Now we will plot the number of observations for `Soil Type`.
- In the bar plot below, we can see that there many different types of distributions: **normale distribution, bimodal distribution, unimodal distribution, and left & right-skewed distribution** showing up in pieces.
- The most observation is seen from `Soil_Type10` followed by `Soil_Type29`.
    - From a statistical analysis, `Soil_Type10` has a presence in 14.1% of observations in the data.
    - `Soil_Type10` also had the least skewed value of all in Soil Types as we had seen earlier in data exploration.
- The variable with the least amount of observations are `Soil_Type7` and `Soil_Type15`.
    - Soil Types has the most skewed values because these variables with a skew variable of 0 were so little, making it densely concentrated towards 0 and long flat tail to the right having form of **positively skewed distribution** or **right skewed distribution** (Details in *Feature Skew* Section).

In [None]:
# plot bg
sns.set_style("darkgrid", {'grid.color': '.1'})

# sum data, plot bar
soil_data.sum().plot(kind='bar', figsize=(24,12), color='#a87539')
plt.title('# of Observations of Soil Types', size=18)
plt.xlabel('Soil Types', size=16)
plt.ylabel('# of Observations', size=16)
plt.xticks(rotation=90, size=14)
plt.yticks(size=14)

sns.despine()
plt.show()

In [None]:
# statistical description of highest observation of soil type
soil_data.loc[:,'Soil_Type10'].describe()

In [None]:
# plot bg
sns.set_style("darkgrid", {'grid_color': '.1'})

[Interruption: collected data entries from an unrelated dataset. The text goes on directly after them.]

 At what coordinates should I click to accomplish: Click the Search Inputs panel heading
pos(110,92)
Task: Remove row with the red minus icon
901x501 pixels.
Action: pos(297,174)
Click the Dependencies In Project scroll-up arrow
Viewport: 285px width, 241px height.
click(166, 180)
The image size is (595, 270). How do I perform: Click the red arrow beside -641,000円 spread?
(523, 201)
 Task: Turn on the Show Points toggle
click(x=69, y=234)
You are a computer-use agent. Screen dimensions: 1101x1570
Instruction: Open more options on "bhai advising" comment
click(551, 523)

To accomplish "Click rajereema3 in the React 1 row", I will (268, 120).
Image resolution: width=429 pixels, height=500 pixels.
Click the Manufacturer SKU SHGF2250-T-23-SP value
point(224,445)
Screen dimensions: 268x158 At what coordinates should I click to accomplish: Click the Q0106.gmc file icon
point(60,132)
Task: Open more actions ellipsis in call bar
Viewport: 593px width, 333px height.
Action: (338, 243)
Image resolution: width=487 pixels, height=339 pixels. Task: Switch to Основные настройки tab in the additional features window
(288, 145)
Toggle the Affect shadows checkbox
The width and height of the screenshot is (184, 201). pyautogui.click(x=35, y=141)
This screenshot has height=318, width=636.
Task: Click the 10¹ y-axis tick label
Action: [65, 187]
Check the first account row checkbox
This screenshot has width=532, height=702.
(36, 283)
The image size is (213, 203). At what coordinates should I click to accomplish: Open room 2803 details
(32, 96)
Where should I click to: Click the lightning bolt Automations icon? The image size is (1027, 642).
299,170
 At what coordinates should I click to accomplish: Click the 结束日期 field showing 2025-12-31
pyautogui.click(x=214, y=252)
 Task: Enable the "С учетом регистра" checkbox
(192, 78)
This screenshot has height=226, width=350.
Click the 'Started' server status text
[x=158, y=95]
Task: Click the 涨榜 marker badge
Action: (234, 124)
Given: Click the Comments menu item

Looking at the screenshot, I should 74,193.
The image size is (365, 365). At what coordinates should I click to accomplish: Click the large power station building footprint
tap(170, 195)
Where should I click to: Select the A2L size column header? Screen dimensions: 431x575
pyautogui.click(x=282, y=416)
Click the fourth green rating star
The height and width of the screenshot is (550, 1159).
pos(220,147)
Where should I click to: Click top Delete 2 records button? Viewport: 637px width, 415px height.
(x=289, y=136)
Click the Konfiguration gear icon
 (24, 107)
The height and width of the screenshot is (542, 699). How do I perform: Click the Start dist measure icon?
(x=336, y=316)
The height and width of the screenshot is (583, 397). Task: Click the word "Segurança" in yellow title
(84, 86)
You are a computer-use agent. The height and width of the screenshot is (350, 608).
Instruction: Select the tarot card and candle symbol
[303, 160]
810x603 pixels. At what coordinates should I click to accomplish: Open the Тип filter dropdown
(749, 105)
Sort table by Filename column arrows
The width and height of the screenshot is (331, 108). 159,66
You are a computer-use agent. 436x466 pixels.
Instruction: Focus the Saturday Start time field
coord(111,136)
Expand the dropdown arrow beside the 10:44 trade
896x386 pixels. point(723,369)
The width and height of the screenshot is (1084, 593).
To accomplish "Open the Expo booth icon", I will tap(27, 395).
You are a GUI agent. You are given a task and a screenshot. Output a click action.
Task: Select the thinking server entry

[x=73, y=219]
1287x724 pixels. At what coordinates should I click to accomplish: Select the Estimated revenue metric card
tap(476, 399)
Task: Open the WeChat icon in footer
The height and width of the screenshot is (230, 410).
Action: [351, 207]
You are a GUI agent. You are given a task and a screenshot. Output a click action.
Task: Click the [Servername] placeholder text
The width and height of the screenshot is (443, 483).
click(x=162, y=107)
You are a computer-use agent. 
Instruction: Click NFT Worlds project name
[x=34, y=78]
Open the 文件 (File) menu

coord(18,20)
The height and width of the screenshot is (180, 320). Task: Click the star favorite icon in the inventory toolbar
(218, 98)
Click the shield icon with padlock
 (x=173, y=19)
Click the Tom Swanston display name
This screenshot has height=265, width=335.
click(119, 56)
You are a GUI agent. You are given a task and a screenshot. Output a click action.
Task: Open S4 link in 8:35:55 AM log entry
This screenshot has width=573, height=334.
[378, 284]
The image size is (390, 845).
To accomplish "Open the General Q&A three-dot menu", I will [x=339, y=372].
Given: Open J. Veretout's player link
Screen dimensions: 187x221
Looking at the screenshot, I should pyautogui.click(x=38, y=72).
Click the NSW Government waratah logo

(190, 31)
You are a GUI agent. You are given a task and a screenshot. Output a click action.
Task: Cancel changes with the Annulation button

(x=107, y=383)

# sum soil data, pass it as a series
soil_sum = pd.Series(soil_data.sum())
soil_sum.sort_values(ascending=False, inplace=True)

# plot bar
soil_sum.plot(kind='barh', figsize=(23,17), color='#a87539')
plt.gca().invert_yaxis()
plt.title('# of Observations of Soil Types', size=18)
plt.xlabel('# of Observation', size=16)
plt.ylabel('Soil Types', size=16)
plt.xticks(rotation='horizontal',size=14)
plt.yticks(size=14)

sns.despine()
plt.show()

# Feature Comparison
Next we will compare each feature in our data to the target variable. This will help us visualize how much dense and distributed each target variable's class is compared to the feature. We will use the violin plot to visualize.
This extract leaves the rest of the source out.